BIOptimus: Pre-training an Optimal Biomedical Language Model with Curriculum Learning for Named Entity Recognition.
This repo provides our paper's model: BIOptimus: Pre-training an Optimal Biomedical Language Model with Curriculum Learning for Named Entity Recognition (BioNLP workshop @ ACL 2023). HuggingFace BIOptimus is a new pre-trained biomedical language model pre-trained using contextualized weight distillation and Curriculum Learning.

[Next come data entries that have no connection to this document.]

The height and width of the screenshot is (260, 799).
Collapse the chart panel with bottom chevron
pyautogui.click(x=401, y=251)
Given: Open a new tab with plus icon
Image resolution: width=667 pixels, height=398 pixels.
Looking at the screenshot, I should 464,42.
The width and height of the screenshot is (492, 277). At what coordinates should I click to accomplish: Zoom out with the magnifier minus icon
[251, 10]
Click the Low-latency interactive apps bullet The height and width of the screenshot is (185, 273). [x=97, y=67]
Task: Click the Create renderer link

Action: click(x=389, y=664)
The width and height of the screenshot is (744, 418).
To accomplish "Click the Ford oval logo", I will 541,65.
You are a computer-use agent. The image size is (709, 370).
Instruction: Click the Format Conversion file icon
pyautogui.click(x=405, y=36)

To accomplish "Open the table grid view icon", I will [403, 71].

Contextualization of tokens' embeddings leverages the ability of the BERT model to create domain-specific word embeddings that align with the corpus where they were found. Contextualization is performed with our resource-efficient and performant qik-find tool written in the Rust programming language. Qik-find is a purpose-built tool that finds tokens of interest and extracts corresponding sentences from a large corpus exploiting the native capability of the Rust programming language for efficient multiprocessing. (link to Qik-find repository).
Curriculum Learning is an easy-to-hard strategy that helps to guide the model's learning process more smoothly. We formulate our curriculum strategy from the perspective of the complexity of the prediction task.

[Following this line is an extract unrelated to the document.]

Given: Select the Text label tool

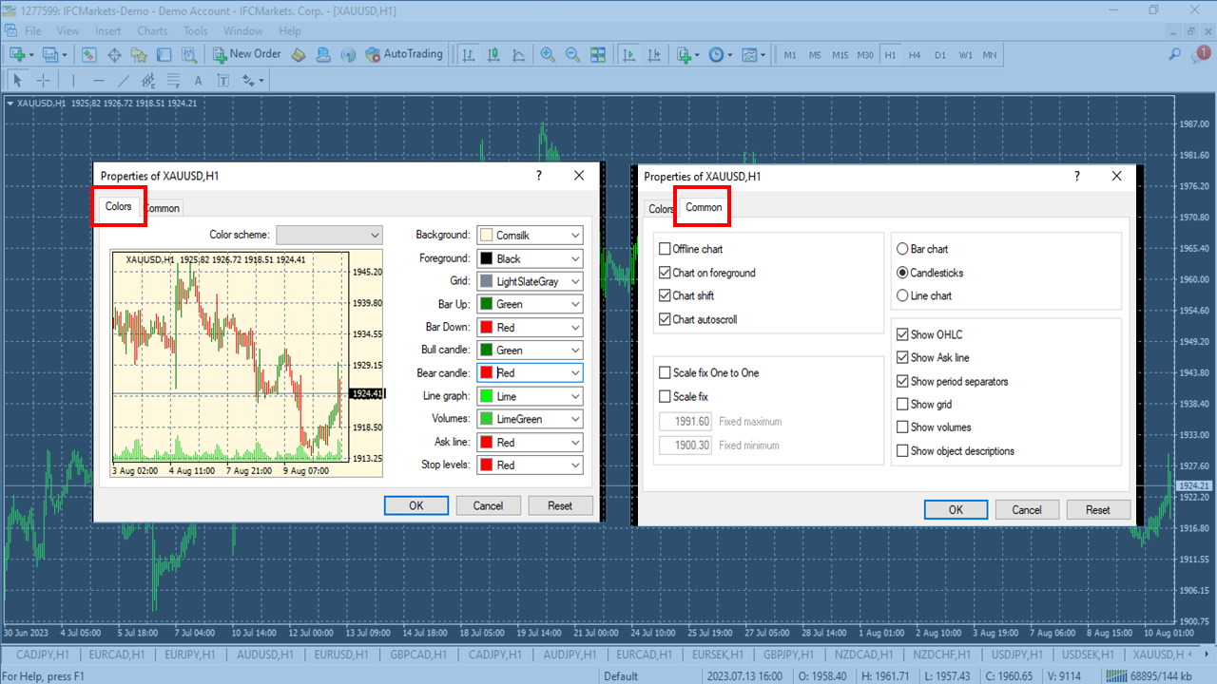Looking at the screenshot, I should pyautogui.click(x=222, y=80).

v. | Phases | Masking strategy | Masking rate | Corruption strategy |
---|---|---|---|---|
0.1 | phase 1 | tokens | 0.15 | with corruption |
0.2 | phase 2 | WWM | 0.15 | with corruption |
0.3 | phase 3 | WWM | 0.2 | with corruption |
0.4 | phase 4 | WWM | 0.2 | no corruption |
Different training techniques like masking rate and masking strategies help to broaden the model's experience, gain more diversified knowledge of textual input, speed up pre-training, and enhance performance on downstream tasks like NER.